• **GIVEN TASK**
Turn the text lines of the records below into a JSON list of strings, one string per line, skipping blank lines. Leave the pictures out.

START DATASET EXCERPTS

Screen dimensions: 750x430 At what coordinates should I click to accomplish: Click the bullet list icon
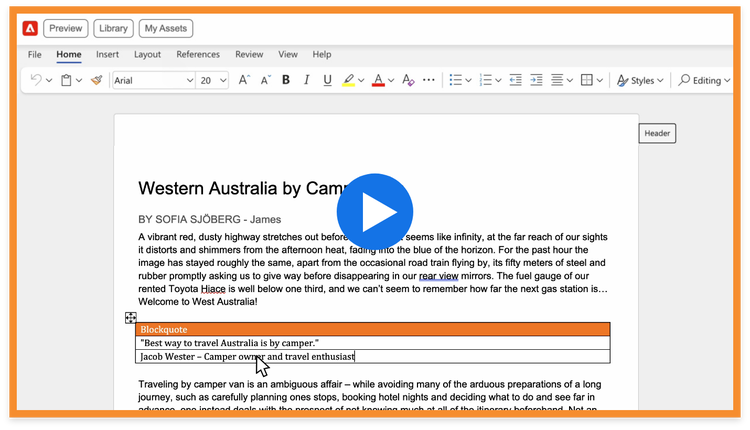tap(456, 80)
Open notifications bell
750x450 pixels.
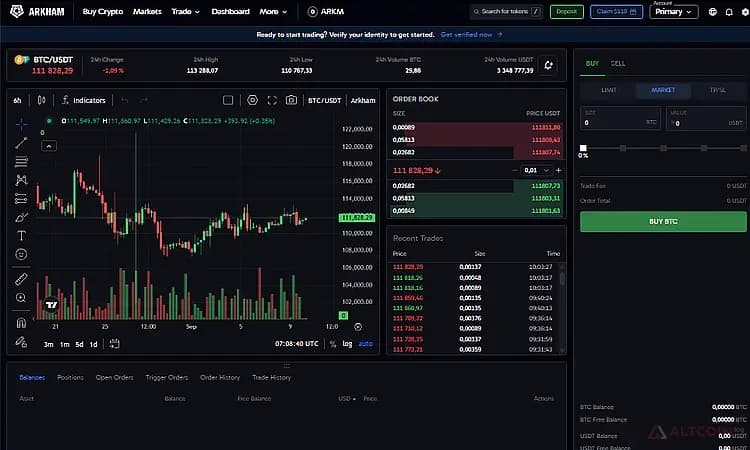pos(729,12)
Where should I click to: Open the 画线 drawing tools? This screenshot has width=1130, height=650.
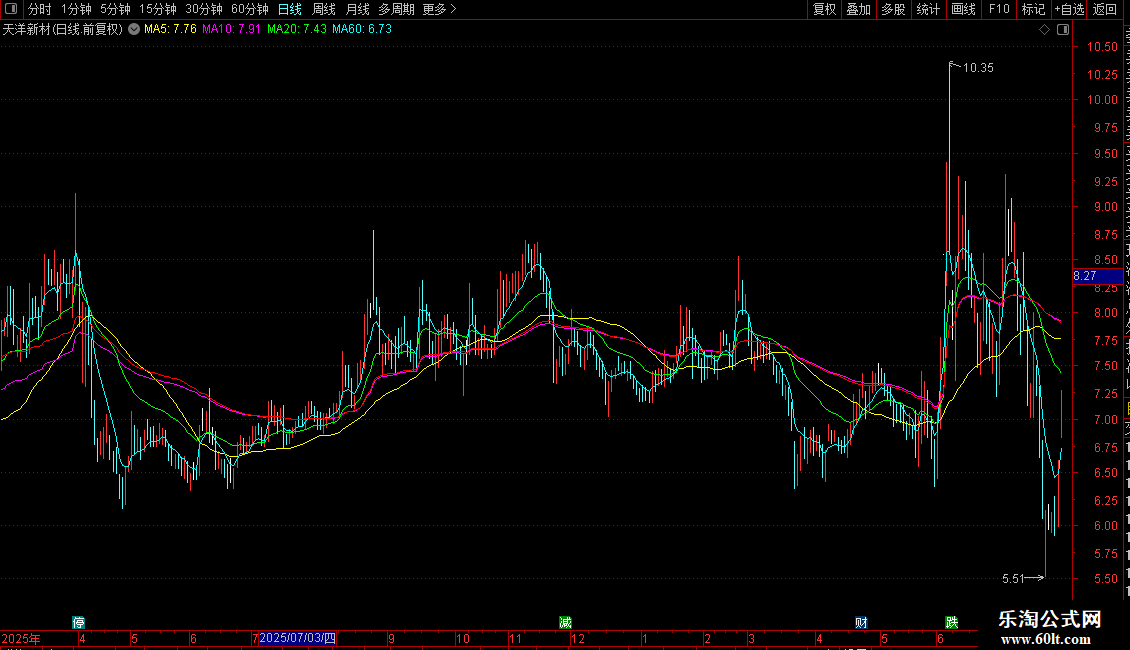pyautogui.click(x=963, y=9)
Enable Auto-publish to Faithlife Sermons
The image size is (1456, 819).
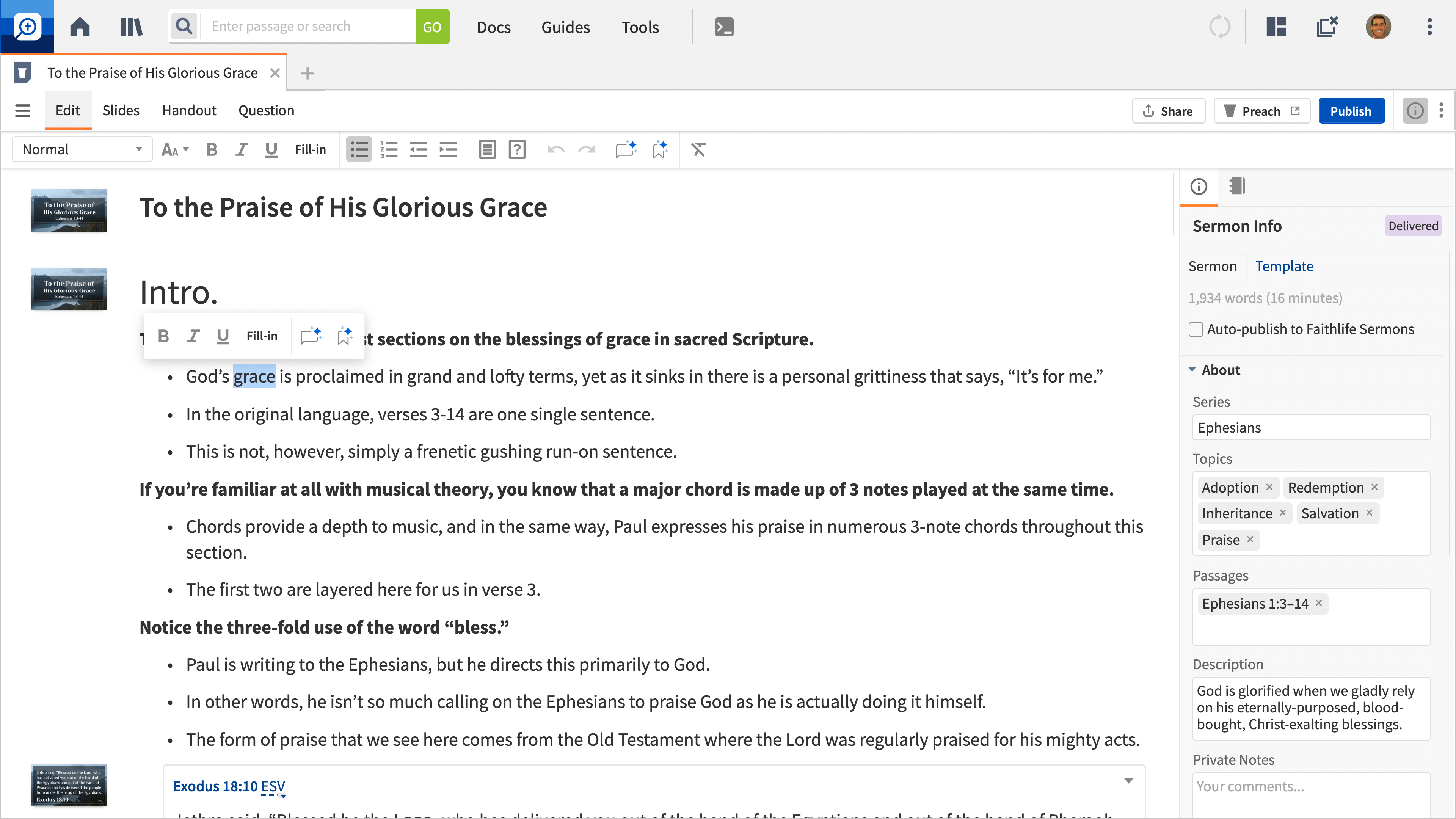(x=1196, y=329)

END DATASET EXCERPTS

• **COMPLETED TASK**
[
  "Screen dimensions: 750x430 At what coordinates should I click to accomplish: Click the bullet list icon",
  "tap(456, 80)",
  "Open notifications bell",
  "750x450 pixels.",
  "pos(729,12)",
  "Where should I click to: Open the 画线 drawing tools? This screenshot has width=1130, height=650.",
  "pyautogui.click(x=963, y=9)",
  "Enable Auto-publish to Faithlife Sermons",
  "The image size is (1456, 819).",
  "(x=1196, y=329)"
]